==== Information given

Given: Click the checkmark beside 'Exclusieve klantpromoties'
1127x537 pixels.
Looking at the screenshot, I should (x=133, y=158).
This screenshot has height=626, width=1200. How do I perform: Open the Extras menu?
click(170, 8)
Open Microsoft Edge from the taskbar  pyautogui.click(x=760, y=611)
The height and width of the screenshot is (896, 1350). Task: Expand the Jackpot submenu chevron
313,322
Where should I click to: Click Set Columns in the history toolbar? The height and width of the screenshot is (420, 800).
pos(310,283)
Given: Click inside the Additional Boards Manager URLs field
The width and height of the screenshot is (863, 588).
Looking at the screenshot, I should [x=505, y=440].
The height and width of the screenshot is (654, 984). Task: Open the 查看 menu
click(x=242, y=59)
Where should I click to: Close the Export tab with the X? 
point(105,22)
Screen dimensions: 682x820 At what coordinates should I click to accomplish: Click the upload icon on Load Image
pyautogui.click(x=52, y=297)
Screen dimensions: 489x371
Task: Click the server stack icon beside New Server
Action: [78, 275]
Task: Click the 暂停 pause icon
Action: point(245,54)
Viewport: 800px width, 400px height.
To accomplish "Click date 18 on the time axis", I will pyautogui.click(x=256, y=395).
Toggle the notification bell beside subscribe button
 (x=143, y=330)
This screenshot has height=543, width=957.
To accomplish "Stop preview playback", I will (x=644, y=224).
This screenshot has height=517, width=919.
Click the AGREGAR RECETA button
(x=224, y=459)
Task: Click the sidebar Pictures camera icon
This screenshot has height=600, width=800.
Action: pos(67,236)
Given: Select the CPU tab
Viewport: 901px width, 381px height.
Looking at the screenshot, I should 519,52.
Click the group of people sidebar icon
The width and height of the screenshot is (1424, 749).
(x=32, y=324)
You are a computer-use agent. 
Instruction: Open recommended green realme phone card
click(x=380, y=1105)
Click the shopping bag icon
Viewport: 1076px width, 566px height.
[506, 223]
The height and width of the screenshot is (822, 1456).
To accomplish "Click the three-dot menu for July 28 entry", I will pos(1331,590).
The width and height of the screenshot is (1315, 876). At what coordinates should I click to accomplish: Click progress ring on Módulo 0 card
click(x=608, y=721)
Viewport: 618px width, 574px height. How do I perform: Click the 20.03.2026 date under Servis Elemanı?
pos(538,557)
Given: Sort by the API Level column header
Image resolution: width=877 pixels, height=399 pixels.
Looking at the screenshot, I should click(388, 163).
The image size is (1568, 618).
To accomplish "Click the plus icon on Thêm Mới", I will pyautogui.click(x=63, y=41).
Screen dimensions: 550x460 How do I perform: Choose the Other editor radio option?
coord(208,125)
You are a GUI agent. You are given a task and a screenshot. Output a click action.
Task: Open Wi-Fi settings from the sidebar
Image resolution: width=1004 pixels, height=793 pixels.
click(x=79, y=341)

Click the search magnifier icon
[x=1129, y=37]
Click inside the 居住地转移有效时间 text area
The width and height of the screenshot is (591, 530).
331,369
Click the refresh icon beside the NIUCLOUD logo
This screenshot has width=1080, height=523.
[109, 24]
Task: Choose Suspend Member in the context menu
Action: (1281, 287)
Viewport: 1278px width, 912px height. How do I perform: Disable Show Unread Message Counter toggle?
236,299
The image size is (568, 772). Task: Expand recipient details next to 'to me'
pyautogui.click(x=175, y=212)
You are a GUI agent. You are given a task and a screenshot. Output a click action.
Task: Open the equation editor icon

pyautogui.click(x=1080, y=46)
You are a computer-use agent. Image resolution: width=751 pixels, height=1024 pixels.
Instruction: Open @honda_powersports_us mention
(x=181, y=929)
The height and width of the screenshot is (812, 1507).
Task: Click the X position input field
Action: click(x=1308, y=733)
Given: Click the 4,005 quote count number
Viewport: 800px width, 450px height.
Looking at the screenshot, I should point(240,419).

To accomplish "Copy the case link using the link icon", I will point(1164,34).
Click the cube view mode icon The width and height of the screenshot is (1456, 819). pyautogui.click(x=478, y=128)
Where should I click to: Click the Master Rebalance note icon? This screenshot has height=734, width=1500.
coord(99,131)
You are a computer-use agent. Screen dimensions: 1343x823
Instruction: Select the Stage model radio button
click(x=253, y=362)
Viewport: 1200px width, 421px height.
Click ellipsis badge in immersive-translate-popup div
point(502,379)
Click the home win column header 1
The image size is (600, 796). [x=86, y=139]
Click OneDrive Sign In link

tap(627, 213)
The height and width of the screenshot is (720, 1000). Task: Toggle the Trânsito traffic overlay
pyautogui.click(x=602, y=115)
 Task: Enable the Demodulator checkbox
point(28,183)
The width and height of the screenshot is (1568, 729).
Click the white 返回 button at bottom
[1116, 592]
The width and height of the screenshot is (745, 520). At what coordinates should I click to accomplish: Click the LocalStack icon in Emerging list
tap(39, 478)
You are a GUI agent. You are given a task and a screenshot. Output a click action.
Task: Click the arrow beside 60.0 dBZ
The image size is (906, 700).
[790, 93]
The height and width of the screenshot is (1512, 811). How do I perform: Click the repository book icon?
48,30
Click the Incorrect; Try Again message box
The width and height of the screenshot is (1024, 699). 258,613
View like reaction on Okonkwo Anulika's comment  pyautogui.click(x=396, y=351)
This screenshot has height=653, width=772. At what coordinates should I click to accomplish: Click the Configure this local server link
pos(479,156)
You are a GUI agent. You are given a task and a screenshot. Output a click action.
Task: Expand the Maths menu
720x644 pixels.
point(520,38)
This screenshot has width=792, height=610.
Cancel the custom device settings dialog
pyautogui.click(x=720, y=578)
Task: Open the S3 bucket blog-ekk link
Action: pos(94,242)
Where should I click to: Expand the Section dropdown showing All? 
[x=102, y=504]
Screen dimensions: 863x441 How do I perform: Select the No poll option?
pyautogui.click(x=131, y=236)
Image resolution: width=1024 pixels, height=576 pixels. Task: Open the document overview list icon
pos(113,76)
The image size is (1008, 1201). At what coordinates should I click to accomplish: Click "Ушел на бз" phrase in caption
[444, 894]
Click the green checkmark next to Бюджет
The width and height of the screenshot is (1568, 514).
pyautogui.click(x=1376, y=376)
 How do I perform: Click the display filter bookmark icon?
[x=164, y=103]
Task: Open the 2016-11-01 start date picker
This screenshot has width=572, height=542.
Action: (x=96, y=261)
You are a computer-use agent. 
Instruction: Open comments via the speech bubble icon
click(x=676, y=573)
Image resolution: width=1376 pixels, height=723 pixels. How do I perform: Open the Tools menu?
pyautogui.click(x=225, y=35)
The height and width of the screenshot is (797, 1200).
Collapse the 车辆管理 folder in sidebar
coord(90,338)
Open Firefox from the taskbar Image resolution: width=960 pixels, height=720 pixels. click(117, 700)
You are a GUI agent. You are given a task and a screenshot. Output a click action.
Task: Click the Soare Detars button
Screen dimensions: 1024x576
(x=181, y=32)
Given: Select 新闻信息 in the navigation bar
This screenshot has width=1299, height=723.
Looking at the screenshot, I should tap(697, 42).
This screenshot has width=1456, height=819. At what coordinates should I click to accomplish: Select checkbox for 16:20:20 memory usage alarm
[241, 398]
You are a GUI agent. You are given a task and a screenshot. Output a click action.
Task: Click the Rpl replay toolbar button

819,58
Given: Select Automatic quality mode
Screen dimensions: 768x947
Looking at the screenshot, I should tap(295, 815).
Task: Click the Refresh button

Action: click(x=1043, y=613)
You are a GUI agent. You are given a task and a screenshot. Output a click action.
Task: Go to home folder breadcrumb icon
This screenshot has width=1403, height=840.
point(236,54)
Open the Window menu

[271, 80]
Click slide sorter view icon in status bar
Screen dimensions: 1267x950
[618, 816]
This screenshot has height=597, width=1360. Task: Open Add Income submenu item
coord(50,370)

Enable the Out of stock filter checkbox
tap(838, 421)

========

# Task prompt:
Would you write out each entry precisely as it is given?

# Solved exercise:
Given: Click the checkmark beside 'Exclusieve klantpromoties'
1127x537 pixels.
Looking at the screenshot, I should (x=133, y=158).
This screenshot has height=626, width=1200. How do I perform: Open the Extras menu?
click(170, 8)
Open Microsoft Edge from the taskbar  pyautogui.click(x=760, y=611)
The height and width of the screenshot is (896, 1350). Task: Expand the Jackpot submenu chevron
313,322
Where should I click to: Click Set Columns in the history toolbar? The height and width of the screenshot is (420, 800).
pos(310,283)
Given: Click inside the Additional Boards Manager URLs field
The width and height of the screenshot is (863, 588).
Looking at the screenshot, I should [x=505, y=440].
The height and width of the screenshot is (654, 984). Task: Open the 查看 menu
click(x=242, y=59)
Where should I click to: Close the Export tab with the X? 
point(105,22)
Screen dimensions: 682x820 At what coordinates should I click to accomplish: Click the upload icon on Load Image
pyautogui.click(x=52, y=297)
Screen dimensions: 489x371
Task: Click the server stack icon beside New Server
Action: [78, 275]
Task: Click the 暂停 pause icon
Action: point(245,54)
Viewport: 800px width, 400px height.
To accomplish "Click date 18 on the time axis", I will pyautogui.click(x=256, y=395).
Toggle the notification bell beside subscribe button
 (x=143, y=330)
This screenshot has height=543, width=957.
To accomplish "Stop preview playback", I will (x=644, y=224).
This screenshot has height=517, width=919.
Click the AGREGAR RECETA button
(x=224, y=459)
Task: Click the sidebar Pictures camera icon
This screenshot has height=600, width=800.
Action: pos(67,236)
Given: Select the CPU tab
Viewport: 901px width, 381px height.
Looking at the screenshot, I should 519,52.
Click the group of people sidebar icon
The width and height of the screenshot is (1424, 749).
(x=32, y=324)
You are a computer-use agent. 
Instruction: Open recommended green realme phone card
click(x=380, y=1105)
Click the shopping bag icon
Viewport: 1076px width, 566px height.
[506, 223]
The height and width of the screenshot is (822, 1456).
To accomplish "Click the three-dot menu for July 28 entry", I will pos(1331,590).
The width and height of the screenshot is (1315, 876). At what coordinates should I click to accomplish: Click progress ring on Módulo 0 card
click(x=608, y=721)
Viewport: 618px width, 574px height. How do I perform: Click the 20.03.2026 date under Servis Elemanı?
pos(538,557)
Given: Sort by the API Level column header
Image resolution: width=877 pixels, height=399 pixels.
Looking at the screenshot, I should click(388, 163).
The image size is (1568, 618).
To accomplish "Click the plus icon on Thêm Mới", I will pyautogui.click(x=63, y=41).
Screen dimensions: 550x460 How do I perform: Choose the Other editor radio option?
coord(208,125)
You are a GUI agent. You are given a task and a screenshot. Output a click action.
Task: Open Wi-Fi settings from the sidebar
Image resolution: width=1004 pixels, height=793 pixels.
click(x=79, y=341)

Click the search magnifier icon
[x=1129, y=37]
Click inside the 居住地转移有效时间 text area
The width and height of the screenshot is (591, 530).
331,369
Click the refresh icon beside the NIUCLOUD logo
This screenshot has width=1080, height=523.
[109, 24]
Task: Choose Suspend Member in the context menu
Action: (1281, 287)
Viewport: 1278px width, 912px height. How do I perform: Disable Show Unread Message Counter toggle?
236,299
The image size is (568, 772). Task: Expand recipient details next to 'to me'
pyautogui.click(x=175, y=212)
You are a GUI agent. You are given a task and a screenshot. Output a click action.
Task: Open the equation editor icon

pyautogui.click(x=1080, y=46)
You are a computer-use agent. Image resolution: width=751 pixels, height=1024 pixels.
Instruction: Open @honda_powersports_us mention
(x=181, y=929)
The height and width of the screenshot is (812, 1507).
Task: Click the X position input field
Action: click(x=1308, y=733)
Given: Click the 4,005 quote count number
Viewport: 800px width, 450px height.
Looking at the screenshot, I should point(240,419).

To accomplish "Copy the case link using the link icon", I will point(1164,34).
Click the cube view mode icon The width and height of the screenshot is (1456, 819). pyautogui.click(x=478, y=128)
Where should I click to: Click the Master Rebalance note icon? This screenshot has height=734, width=1500.
coord(99,131)
You are a computer-use agent. Screen dimensions: 1343x823
Instruction: Select the Stage model radio button
click(x=253, y=362)
Viewport: 1200px width, 421px height.
Click ellipsis badge in immersive-translate-popup div
point(502,379)
Click the home win column header 1
The image size is (600, 796). [x=86, y=139]
Click OneDrive Sign In link

tap(627, 213)
The height and width of the screenshot is (720, 1000). Task: Toggle the Trânsito traffic overlay
pyautogui.click(x=602, y=115)
 Task: Enable the Demodulator checkbox
point(28,183)
The width and height of the screenshot is (1568, 729).
Click the white 返回 button at bottom
[1116, 592]
The width and height of the screenshot is (745, 520). At what coordinates should I click to accomplish: Click the LocalStack icon in Emerging list
tap(39, 478)
You are a GUI agent. You are given a task and a screenshot. Output a click action.
Task: Click the arrow beside 60.0 dBZ
The image size is (906, 700).
[790, 93]
The height and width of the screenshot is (1512, 811). How do I perform: Click the repository book icon?
48,30
Click the Incorrect; Try Again message box
The width and height of the screenshot is (1024, 699). 258,613
View like reaction on Okonkwo Anulika's comment  pyautogui.click(x=396, y=351)
This screenshot has height=653, width=772. At what coordinates should I click to accomplish: Click the Configure this local server link
pos(479,156)
You are a GUI agent. You are given a task and a screenshot. Output a click action.
Task: Expand the Maths menu
720x644 pixels.
point(520,38)
This screenshot has width=792, height=610.
Cancel the custom device settings dialog
pyautogui.click(x=720, y=578)
Task: Open the S3 bucket blog-ekk link
Action: pos(94,242)
Where should I click to: Expand the Section dropdown showing All? 
[x=102, y=504]
Screen dimensions: 863x441 How do I perform: Select the No poll option?
pyautogui.click(x=131, y=236)
Image resolution: width=1024 pixels, height=576 pixels. Task: Open the document overview list icon
pos(113,76)
The image size is (1008, 1201). At what coordinates should I click to accomplish: Click "Ушел на бз" phrase in caption
[444, 894]
Click the green checkmark next to Бюджет
The width and height of the screenshot is (1568, 514).
pyautogui.click(x=1376, y=376)
 How do I perform: Click the display filter bookmark icon?
[x=164, y=103]
Task: Open the 2016-11-01 start date picker
This screenshot has width=572, height=542.
Action: (x=96, y=261)
You are a computer-use agent. 
Instruction: Open comments via the speech bubble icon
click(x=676, y=573)
Image resolution: width=1376 pixels, height=723 pixels. How do I perform: Open the Tools menu?
pyautogui.click(x=225, y=35)
The height and width of the screenshot is (797, 1200).
Collapse the 车辆管理 folder in sidebar
coord(90,338)
Open Firefox from the taskbar Image resolution: width=960 pixels, height=720 pixels. click(117, 700)
You are a GUI agent. You are given a task and a screenshot. Output a click action.
Task: Click the Soare Detars button
Screen dimensions: 1024x576
(x=181, y=32)
Given: Select 新闻信息 in the navigation bar
This screenshot has width=1299, height=723.
Looking at the screenshot, I should tap(697, 42).
This screenshot has width=1456, height=819. At what coordinates should I click to accomplish: Select checkbox for 16:20:20 memory usage alarm
[241, 398]
You are a GUI agent. You are given a task and a screenshot. Output a click action.
Task: Click the Rpl replay toolbar button

819,58
Given: Select Automatic quality mode
Screen dimensions: 768x947
Looking at the screenshot, I should tap(295, 815).
Task: Click the Refresh button

Action: click(x=1043, y=613)
You are a GUI agent. You are given a task and a screenshot. Output a click action.
Task: Go to home folder breadcrumb icon
This screenshot has width=1403, height=840.
point(236,54)
Open the Window menu

[271, 80]
Click slide sorter view icon in status bar
Screen dimensions: 1267x950
[618, 816]
This screenshot has height=597, width=1360. Task: Open Add Income submenu item
coord(50,370)

Enable the Out of stock filter checkbox
tap(838, 421)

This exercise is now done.